Week 6: 24 October –
- w6 notes: More detailed models: Gaussian process kernels, more non-Gaussian regression
- Tutorial 4 (Thu or Fri).
- Prepare for Tutorial 5 next week.
- Look at Assignment 2 (print) and schedule when you'll do it in weeks 6–9. You can do it by yourself or in a pair.
- Tell us your assignment 2 pair preference (link not working yet) by 2pm Tuesday (25 Oct).
Week 7: 31 October –
Week 8: 7 November –
- w8 notes: Autoencoders, PCA, Netflix Prize
- Tutorial 6 (Thu or Fri).
- We hope you haven't forgotten Assignment 2 (print).
- Prepare for the final Tutorial 7 next week.
Week 9: 14 November –
- w9 notes: Bayesian logistic regression, Laplace approximation
- Tutorial 7 (last one).
- Finish Assignment 2 (print), if you haven't already.
Week 10: 21 November –
- Assignment 2 due Monday 21 November, 12 noon. (25% of final mark)
Late work and extensions subject to Rule 1 of the School Late Policy.
- w10 notes: Sampling-based approximate Bayesian inference, variational inference
- (No tutorial)
- Please fill out the course survey (link not working yet) by TBD December.

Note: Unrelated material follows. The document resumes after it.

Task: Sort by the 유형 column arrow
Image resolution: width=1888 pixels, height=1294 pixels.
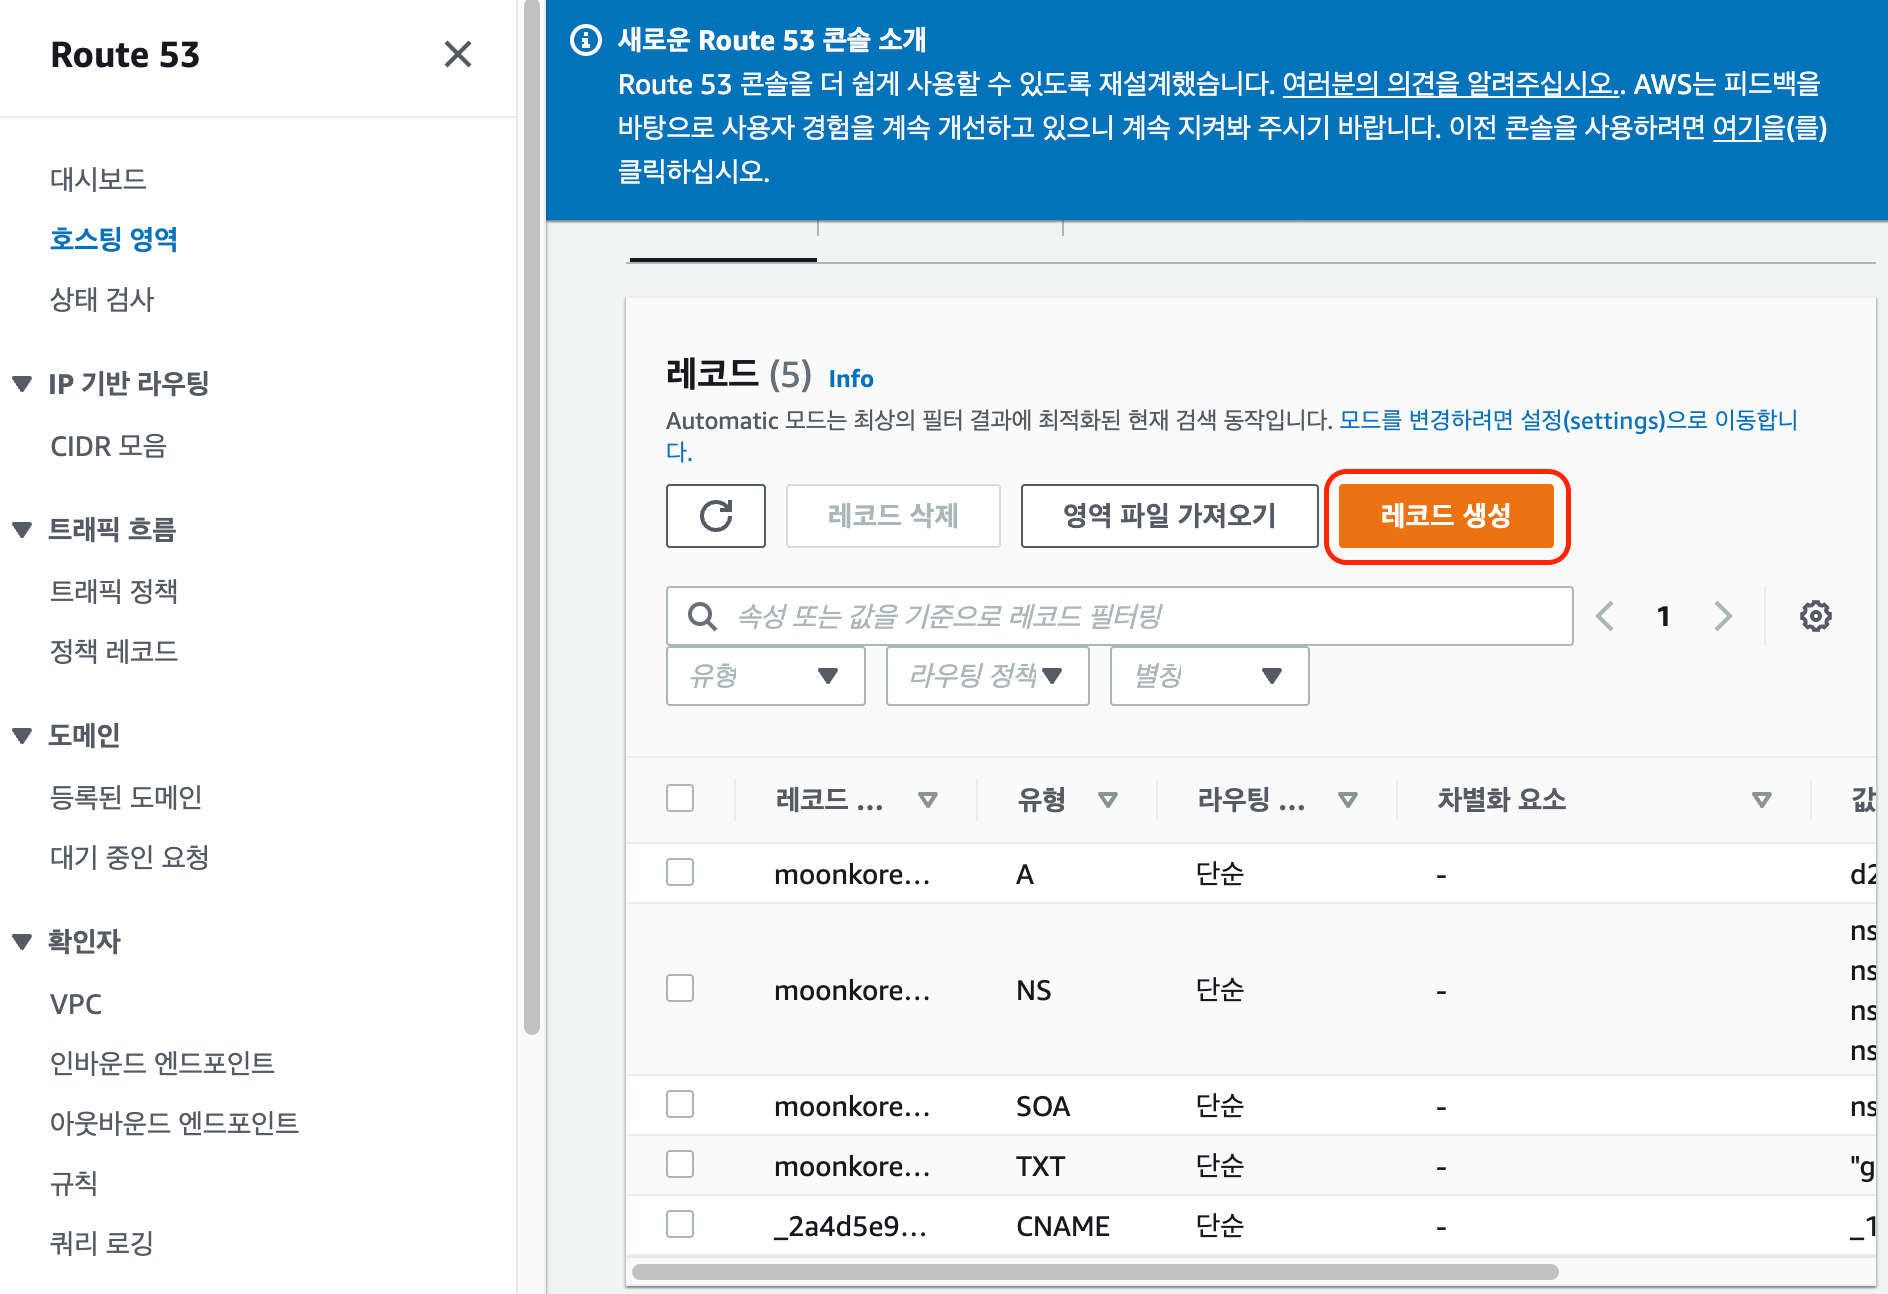Action: pyautogui.click(x=1107, y=800)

- Take a few days off! Then revise for the exam.
December Exam (75% of your final mark)
- We expect the exam to be between 9–21 December 2022 (source: Semester Dates). The date and time will appear in the Exam timetable as soon as it's been set. We don't have early access to the date.
- We expect the exam to be a closed-book pen-and-paper exam, held in person in Edinburgh. However this is still subject to confirmation by the University, and assuming there are no further pandemic restrictions.
- The library has past exam papers. Although you may not be able to do every question: the course has changed slowly over the years, after a big change in 2016. There is no past paper from 2020.